Cancer patients are much more likely to be compromised, because cancer can have a dramatic effect on the body’s immune system, heart and lungs, which makes it harder to fight against the virus that causes COVID-19. Blood cancers like lymphoma and leukemia can leave patients particularly vulnerable, Weidner said. 

“Those cancers tend to affect the immune cells that produce antibodies more so than what we call solid tumors like lung cancer, breast cancer,” he said. 

Getting a vaccine booster shot is highly recommended for cancer patients age 50 and older, and even those 18-49 would likely benefit from a booster, Weidner said, so those patients should talk with their cancer doctor about what is right for them. Patients should wait six months after their initial vaccine series before getting the booster, he said.

There are some situations where doctors may recommend patients wait to get their shot, such as if they underwent a major surgery or if they are getting a bone marrow transplant or stem cell transplants. But, Weidner said, patients can still get vaccinated several weeks after receiving these treatments. 

“There’s very few contraindications, and even those patients can get vaccinated, they just need to wait until a few months after their treatment is completed,” he said.

The Pfizer and Moderna vaccines available in the U.S. use mRNA technology to fight off the virus, and there’s hope that mRNA technology could have other applications as well, including fighting off cancer cells. The technology for these highly effective vaccines has been around for decades, but only recently were scientists able to stabilize it enough to create a mass-produced vaccine, said Dr. Supriya Mannepalli, director of infectious disease medicine for Northeast Georgia Health System. 

The mRNA technology is fragile, which is why there are precautions taken when transporting it, like needing to keep it at a low temperature, Mannepalli said. The vaccines work by convincing the body to create antibodies against the virus without actually delivering the virus into the body, she said.

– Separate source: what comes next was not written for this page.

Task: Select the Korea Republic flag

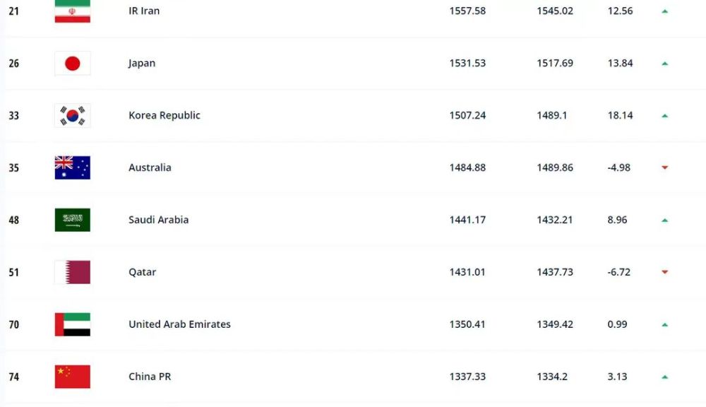Action: 73,115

Specifically, it introduces the body to the spike protein, which is identified with COVID-19, and the body then creates antibodies against the spike protein. 

Other vaccine types use inactivated or weakened viruses or germs that trigger the immune response. “But here we’re literally fooling the body into thinking that it is infected with the virus when it’s not,” Mannepalli said. “Once (the vaccine) does its job and instructs the cell to produce this protein, within a few days, it’s out of our body. It’s quickly degraded.”

The mRNA technology could have other uses in the future, Mannepalli said. It could even be used to tell the body to attack specific cancer cells to aid cancer treatment. 

“I’m looking forward to learning more about how we can use this mRNA technology in the future so that maybe we can have one vaccine that will have protection against multiple diseases,” Mannepalli said.